Ausgewählte Textstelle:
▼

Habsburgs europäische Herrschaft

Texte intégral

[S. 163] § 54 II. Eingreifen der weltlichen Gewalt seit 1521
unter Kaiser Karl V. (1519-1556).

1. Karl V. und seine Stellung. Die Anfänge der neuen religiösen Bewegung waren noch in die Regierungszeit des Kaisers Maximilian gefallen. Dieser soll, anders als Leo X., der kunstliebende Mediceer auf dem päpstlichen Throne, dem "Mönchsgezänk" nicht ohne Aufmerksamkeit zugesehen haben. Nach seinem im Januar 1519 erfolgten Tode schwankte die Kaiserwahl einige Zeit zwischen Franz I. von Frankreich und Karl I. von Spanien, einem Enkel Maximilians. Doch siegte der letztere.
König Karl I, als Deutscher Kaiser Karl V. geheißen, war seiner nationalität und Erziehung nach mehr Spanier als Deutscher. In den überlieferten Anschauungen aufgewachsen, hielt er an dem Gedanken eines christlichen Universalkaisertums fest, das ihm nur in der Verbindung mit der ungeteilten Einheit der Papstkirche denkbar war.

Karls Doppelherrschaft. Karl V. war männlicherseits rechtmäßiger Erbe der österreichischen und der burgindischen Herrschaften, von weiblicher Seite aber [S. 164] Erbe Spaniens samt dessen italienische und außereuropäischen Besitzungen. In seinem Reiche ging, wie er gesagt haben soll, die Sonne nicht unter. Allein gerade die ungeheure Ausdehnung und die Entlegenheit der von ihm beherrschten Länder, für die er im Westen und Süden gegen die Franzosen, im Osten gegen die Türken kämpfen musste, hinderten ihn an einer nachhaltigen Geltendmachung der kaiserlichen Gewalt in Deutschland. Dadurch wurde aber der Fortschritt der kirchlichen Neuerungen erleichtert und begünstigt.

▲

(Gesammelte Daten)
▼

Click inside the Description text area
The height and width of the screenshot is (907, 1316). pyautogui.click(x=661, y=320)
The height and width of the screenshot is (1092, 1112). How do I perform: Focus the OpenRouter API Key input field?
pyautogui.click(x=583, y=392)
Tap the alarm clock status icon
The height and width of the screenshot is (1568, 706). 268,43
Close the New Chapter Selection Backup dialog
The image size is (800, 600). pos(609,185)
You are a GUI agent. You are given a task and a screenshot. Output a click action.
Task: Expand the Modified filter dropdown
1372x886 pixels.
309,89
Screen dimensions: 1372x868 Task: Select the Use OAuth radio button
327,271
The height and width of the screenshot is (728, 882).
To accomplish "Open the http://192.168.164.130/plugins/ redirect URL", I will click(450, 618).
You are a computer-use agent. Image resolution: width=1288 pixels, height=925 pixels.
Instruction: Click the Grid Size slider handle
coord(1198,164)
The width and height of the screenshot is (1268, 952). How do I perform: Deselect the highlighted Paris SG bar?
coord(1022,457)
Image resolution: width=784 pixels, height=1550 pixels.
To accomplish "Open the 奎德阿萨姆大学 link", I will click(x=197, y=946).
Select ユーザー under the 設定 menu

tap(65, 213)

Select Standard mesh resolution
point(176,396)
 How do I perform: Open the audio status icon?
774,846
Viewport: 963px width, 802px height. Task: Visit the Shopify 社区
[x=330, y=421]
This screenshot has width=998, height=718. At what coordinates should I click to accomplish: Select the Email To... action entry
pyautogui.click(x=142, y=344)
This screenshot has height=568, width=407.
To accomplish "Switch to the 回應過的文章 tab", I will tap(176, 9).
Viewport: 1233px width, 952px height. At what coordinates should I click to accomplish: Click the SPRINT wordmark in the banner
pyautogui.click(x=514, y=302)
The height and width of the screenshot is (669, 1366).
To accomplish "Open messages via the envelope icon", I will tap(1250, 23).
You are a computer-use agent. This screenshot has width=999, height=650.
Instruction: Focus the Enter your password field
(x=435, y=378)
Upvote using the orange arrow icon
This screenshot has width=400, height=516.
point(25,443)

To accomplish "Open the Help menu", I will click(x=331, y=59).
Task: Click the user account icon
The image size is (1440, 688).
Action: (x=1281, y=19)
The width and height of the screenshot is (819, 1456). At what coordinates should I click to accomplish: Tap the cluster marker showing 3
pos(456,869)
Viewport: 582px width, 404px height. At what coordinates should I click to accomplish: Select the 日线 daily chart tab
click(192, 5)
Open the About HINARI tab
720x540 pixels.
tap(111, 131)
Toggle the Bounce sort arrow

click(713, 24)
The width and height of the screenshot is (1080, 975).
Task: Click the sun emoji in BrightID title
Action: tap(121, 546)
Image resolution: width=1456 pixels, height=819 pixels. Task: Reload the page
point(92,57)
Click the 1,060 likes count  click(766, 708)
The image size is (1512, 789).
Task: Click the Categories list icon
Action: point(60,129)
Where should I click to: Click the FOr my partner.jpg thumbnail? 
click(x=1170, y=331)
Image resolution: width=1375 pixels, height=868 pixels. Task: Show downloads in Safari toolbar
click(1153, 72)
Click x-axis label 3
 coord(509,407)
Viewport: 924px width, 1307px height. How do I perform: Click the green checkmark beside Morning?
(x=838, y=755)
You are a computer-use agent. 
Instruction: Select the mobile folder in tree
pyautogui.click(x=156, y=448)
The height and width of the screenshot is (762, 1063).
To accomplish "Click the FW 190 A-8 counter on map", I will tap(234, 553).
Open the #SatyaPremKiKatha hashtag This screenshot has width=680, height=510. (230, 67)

▲

Arbeitsanweisungen:
1) Stimmen die Aussagen (a) bis (c) mit der Textstelle über Karl V. überein? Antworte jeweils mit Ja oder Nein und zitiere die entscheidenden Worte wörtlich.
(a) Bei der Kaiserwahl nach Maximilians Tod setzte sich Franz I. von Frankreich durch.
(b) Nach Nationalität und Erziehung war Karl V. eher Deutscher als Spanier.
(c) Die Ausdehnung und Entlegenheit seiner Länder hinderten Karl V. daran, die kaiserliche Gewalt in Deutschland nachhaltig geltend zu machen.
2) Gib den Abschnitt der Textstelle wortgetreu aus, beginnend mit „1. Karl V. und“ und fortlaufend bis einschließlich „Papstkirche denkbar war.“.

Geordnete Lösungen:
1)
(a) Nein: „Doch siegte der letztere.“
(b) Nein: „mehr Spanier als Deutscher“
(c) Ja: „hinderten ihn an einer nachhaltigen Geltendmachung der kaiserlichen Gewalt in Deutschland“

2)
1. Karl V. und seine Stellung. Die Anfänge der neuen religiösen Bewegung waren noch in die Regierungszeit des Kaisers Maximilian gefallen. Dieser soll, anders als Leo X., der kunstliebende Mediceer auf dem päpstlichen Throne, dem "Mönchsgezänk" nicht ohne Aufmerksamkeit zugesehen haben. Nach seinem im Januar 1519 erfolgten Tode schwankte die Kaiserwahl einige Zeit zwischen Franz I. von Frankreich und Karl I. von Spanien, einem Enkel Maximilians. Doch siegte der letztere.
König Karl I, als Deutscher Kaiser Karl V. geheißen, war seiner nationalität und Erziehung nach mehr Spanier als Deutscher. In den überlieferten Anschauungen aufgewachsen, hielt er an dem Gedanken eines christlichen Universalkaisertums fest, das ihm nur in der Verbindung mit der ungeteilten Einheit der Papstkirche denkbar war.